Картошка! Как я ее ненавидел! Вареная, жаренная на масле или, по праздникам, на гусином жире, печенная в костре, раскрошенная вилкой в супе. Очень редко появлялись курица, гусь или рыба – караси, за которыми мать иногда ходила к затянутому ряской пруду. Мне повезло – при рождении природа отсыпала мне достаточно жизненных сил, чтобы примирить мое тело с нищетой. Брату Пете повезло меньше – он был бледным, рыхлым и вялым, к его бескровной коже не приставал загар, у него случались приступы кашля, и очень часто наш местный фельдшер со вздохом говорил: «Этот не дотянет до весны».
Но брат тянул, и с годами мы привыкли, что это его норма – существовать в междумирии, на грани жизни и смерти. Случались дни, когда от слабости он не мог подняться с кровати, и тогда мать становилась особенно нервной и злой – могла дать мне оплеуху вместо ответа на какой-нибудь невинный вопрос или даже вытолкать меня из натопленной горницы в ледяные сени, как будто бы я был лишним в этом царстве скорби. Мне не было обидно – я воспринимал маму как непредсказуемого грозного идола, с которым можно было ужиться, если не пускать его в сердце, а просто принять к сведению его законы. С братом она была нежнее – всё время боялась, что он доживает последнее. Это была нежность с дрожью к будущему мертвецу.

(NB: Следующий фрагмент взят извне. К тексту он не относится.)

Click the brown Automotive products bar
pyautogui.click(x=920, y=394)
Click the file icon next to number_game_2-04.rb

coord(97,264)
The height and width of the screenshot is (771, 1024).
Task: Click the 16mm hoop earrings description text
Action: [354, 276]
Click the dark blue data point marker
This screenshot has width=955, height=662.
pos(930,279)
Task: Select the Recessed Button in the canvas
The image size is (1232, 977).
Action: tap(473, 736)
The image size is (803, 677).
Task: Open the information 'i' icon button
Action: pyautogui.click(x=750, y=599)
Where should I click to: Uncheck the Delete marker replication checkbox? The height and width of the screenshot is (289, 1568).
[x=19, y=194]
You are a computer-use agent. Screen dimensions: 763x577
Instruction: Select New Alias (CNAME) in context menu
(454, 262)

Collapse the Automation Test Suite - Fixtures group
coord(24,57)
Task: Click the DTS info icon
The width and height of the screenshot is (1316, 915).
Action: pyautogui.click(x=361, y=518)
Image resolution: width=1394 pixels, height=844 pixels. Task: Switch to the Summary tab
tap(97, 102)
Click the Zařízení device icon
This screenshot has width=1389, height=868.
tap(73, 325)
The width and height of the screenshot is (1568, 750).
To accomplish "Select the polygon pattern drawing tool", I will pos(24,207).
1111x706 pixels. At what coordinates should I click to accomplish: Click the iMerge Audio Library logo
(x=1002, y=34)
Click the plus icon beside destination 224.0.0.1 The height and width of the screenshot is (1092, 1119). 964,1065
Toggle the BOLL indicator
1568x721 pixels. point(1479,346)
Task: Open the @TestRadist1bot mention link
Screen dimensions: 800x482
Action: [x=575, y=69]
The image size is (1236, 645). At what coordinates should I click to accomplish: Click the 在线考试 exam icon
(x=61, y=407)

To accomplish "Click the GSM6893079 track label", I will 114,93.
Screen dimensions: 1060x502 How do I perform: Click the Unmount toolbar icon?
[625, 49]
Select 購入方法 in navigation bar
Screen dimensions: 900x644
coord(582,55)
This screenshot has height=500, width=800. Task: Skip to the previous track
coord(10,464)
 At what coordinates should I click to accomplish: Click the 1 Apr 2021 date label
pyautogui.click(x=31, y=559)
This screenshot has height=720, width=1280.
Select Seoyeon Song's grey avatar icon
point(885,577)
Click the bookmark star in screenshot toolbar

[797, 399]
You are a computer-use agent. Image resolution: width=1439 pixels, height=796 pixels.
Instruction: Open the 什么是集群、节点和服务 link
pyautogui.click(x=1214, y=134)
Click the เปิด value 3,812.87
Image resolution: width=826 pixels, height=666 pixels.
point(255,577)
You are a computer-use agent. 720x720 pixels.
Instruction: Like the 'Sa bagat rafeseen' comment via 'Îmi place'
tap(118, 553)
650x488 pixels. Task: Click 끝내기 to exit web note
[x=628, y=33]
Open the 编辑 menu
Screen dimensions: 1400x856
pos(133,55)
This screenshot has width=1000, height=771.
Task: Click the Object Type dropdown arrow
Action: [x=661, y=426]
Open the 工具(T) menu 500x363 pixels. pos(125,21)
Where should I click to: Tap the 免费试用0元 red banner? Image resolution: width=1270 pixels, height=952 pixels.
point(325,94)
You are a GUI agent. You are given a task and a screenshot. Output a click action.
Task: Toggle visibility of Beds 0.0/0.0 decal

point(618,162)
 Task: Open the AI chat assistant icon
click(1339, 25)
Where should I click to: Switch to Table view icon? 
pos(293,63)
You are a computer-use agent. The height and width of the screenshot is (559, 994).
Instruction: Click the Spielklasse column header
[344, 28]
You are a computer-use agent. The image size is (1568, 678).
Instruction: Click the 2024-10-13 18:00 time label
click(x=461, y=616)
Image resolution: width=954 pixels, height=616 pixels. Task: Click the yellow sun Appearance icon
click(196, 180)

Я брата жалел, возможно, это была любовь. Та любовь, на которую я был способен. Любить ведь тоже учиться нужно, я же никогда не видел ее проявлений. Материнская нежность – тарелка с дымящейся картошкой, которую поставили передо мною на стол, и вопрос: «Не прохудились ли твои сапоги?» Для брата же я был одновременно объектом зависти и опорой. Ему хотелось быть как я – чтобы можно было, дождавшись редких безоблачных дней, уехать на стареньком велосипеде вдаль, крутить педали с таким веселым отчаянием, как будто бы у тебя существует пункт назначения, а не просто смутное желание сбежать. Общаться с немногочисленными соседскими мальчишками – обычная пацанская дружба: шалаши, сигареты, игральные карты с порнографическими картинками. Скупое общение, да и то оно обрывалось в ноябре, когда дожди становились бесконечными, как будто бы над нами прохудились небеса. Двадцать четыре часа в сутки небо извергало влагу – ливень, потом и снег. Какие у нас были метели! Воздух казался белым, ничего дальше метра не видать. И дружба обрывалась – вот так запросто добраться в соседнюю деревню было невозможно.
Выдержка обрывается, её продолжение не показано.